EC50values of EPS and IPS.

EC50	EPS (mg/mL)	IPS (mg/mL)
DPPH radical scavenging activity	7.32 ± 0.09	6.79 ± 0.04
ABTS radical scavenging activity	7.08 ± 0.32	5.11 ± 0.22
Reducing power	6.96 ± 0.22	5.33 ± 0.27
Iron chelating activity	1.64 ± 0.41	1.49 ± 0.21

The results obtained for reducing power abilities of EPS and IPS in submerged culture of C. gracilis showed that both types of polysaccharides possessed the high reducing ability. The reducing powers of EPS and IPS increased as the concentration increased (Figure 1(e)). However, the reducing power of EPS was found to be higher than the reducing power of IPS. At a concentration 10 mg/mL, maximum difference in the reducing power of EPS (1.23 ± 0.02 mg/mL) and IPS (0.73 ± 0.00 mg/mL) was observed. The reducing power of polysaccharides is due to the presence of reductones and present results showed that EPS and IPS of C. gracilis contained reductones which react with certain precursors of peroxides to prevent peroxide formation. The iron chelating ability of the EPS and IPS was found to be related with the concentration of sample. At initial concentration 2 mg/mL, there was not much difference between the iron chelating ability of both EPS (60%) and IPS (58%). However, at higher sample concentrations, EPS showed higher iron chelating ability than IPS (Figure 1(f)). Both EPS (80%) and IPS (60%) showed maximum iron chelating activity at a concentration 10 mg/mL. The results are further supported by EC50 values (Table 5).

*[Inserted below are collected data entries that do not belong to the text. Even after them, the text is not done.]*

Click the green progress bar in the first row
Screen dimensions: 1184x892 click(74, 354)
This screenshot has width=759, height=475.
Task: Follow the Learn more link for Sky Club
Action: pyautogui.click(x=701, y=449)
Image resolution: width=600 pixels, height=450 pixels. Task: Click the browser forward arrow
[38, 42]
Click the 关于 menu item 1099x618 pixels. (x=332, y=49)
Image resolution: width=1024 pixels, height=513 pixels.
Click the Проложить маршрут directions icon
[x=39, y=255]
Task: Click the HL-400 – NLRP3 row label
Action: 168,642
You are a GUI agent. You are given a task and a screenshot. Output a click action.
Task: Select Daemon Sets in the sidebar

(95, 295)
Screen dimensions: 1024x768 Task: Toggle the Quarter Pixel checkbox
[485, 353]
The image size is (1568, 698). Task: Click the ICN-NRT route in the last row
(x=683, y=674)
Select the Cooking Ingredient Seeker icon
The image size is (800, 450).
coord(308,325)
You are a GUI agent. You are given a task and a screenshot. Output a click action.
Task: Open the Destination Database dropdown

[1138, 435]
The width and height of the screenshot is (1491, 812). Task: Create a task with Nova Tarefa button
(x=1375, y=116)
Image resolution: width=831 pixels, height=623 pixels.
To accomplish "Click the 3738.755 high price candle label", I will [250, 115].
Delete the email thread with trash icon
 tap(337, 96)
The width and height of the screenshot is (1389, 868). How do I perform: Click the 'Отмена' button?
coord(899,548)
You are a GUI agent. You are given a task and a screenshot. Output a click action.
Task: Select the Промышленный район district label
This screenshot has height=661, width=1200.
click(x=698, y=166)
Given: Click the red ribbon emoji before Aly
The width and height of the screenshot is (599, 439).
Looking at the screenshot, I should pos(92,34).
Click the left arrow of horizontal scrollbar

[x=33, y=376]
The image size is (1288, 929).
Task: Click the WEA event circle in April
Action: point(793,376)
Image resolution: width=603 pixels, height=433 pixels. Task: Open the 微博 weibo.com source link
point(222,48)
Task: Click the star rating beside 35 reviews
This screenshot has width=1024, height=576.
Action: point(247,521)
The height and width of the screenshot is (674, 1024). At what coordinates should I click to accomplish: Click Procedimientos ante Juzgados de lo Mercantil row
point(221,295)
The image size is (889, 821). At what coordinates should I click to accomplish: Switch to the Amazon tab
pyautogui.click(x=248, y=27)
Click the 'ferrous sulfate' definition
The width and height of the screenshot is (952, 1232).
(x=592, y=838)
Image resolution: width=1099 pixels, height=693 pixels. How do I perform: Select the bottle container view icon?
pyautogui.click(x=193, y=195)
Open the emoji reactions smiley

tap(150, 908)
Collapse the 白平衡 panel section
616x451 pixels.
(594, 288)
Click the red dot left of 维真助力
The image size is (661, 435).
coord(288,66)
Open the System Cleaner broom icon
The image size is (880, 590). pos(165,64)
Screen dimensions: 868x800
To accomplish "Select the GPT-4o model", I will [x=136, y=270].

EPS and IPS extracted from submerged culture of C. gracilis have shown significant antioxidant activities as reported in C. sinensis [53] and C. militaris [54]. Since antioxidants are well known for playing important roles in the human metabolic system and for protecting against cardiovascular and neurodegenerative diseases, present investigations showed the medicinal value of the submerged culture of C. gracilis [55, 56].

4. Conclusion

Results obtained under present investigations showed that Cordyceps gracilis is a medicinal fungus and it contained both EPS and IPS in appreciable amount. In vitro evaluation of antioxidant activities of EPS and IPS showed significant higher antioxidant activities. However, submerged cultivation of this fungus required several factors for the production of EPS and IPS. Factors such as temperature, rotation speed, pH, incubation time, carbon, nitrogen, and carbon to nitrogen ratio showed significant effect on the production of EPS and IPS. Due to significantly higher DPPH radical scavenging activity, ABTS radical scavenging activity, reducing power, and iron chelating abilities, this fungus is useful for its pharmaceutical applications. Present findings will open the scope for its large-scale industrial fermentations for commercial uses like other commercially explored Cordyceps species.